# DIRECTIONS
Among the lines of the records, find all that carry the word "agent" and copy them.

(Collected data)
----------------

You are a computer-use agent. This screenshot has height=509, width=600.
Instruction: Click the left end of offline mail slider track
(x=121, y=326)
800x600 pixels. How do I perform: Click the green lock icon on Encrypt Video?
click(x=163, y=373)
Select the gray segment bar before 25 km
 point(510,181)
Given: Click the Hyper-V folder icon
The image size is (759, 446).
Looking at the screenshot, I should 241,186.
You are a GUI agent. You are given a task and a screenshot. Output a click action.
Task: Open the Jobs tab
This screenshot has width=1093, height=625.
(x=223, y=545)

----------------

# REPLY
You are a computer-use agent. This screenshot has height=509, width=600.
You are a GUI agent. You are given a task and a screenshot. Output a click action.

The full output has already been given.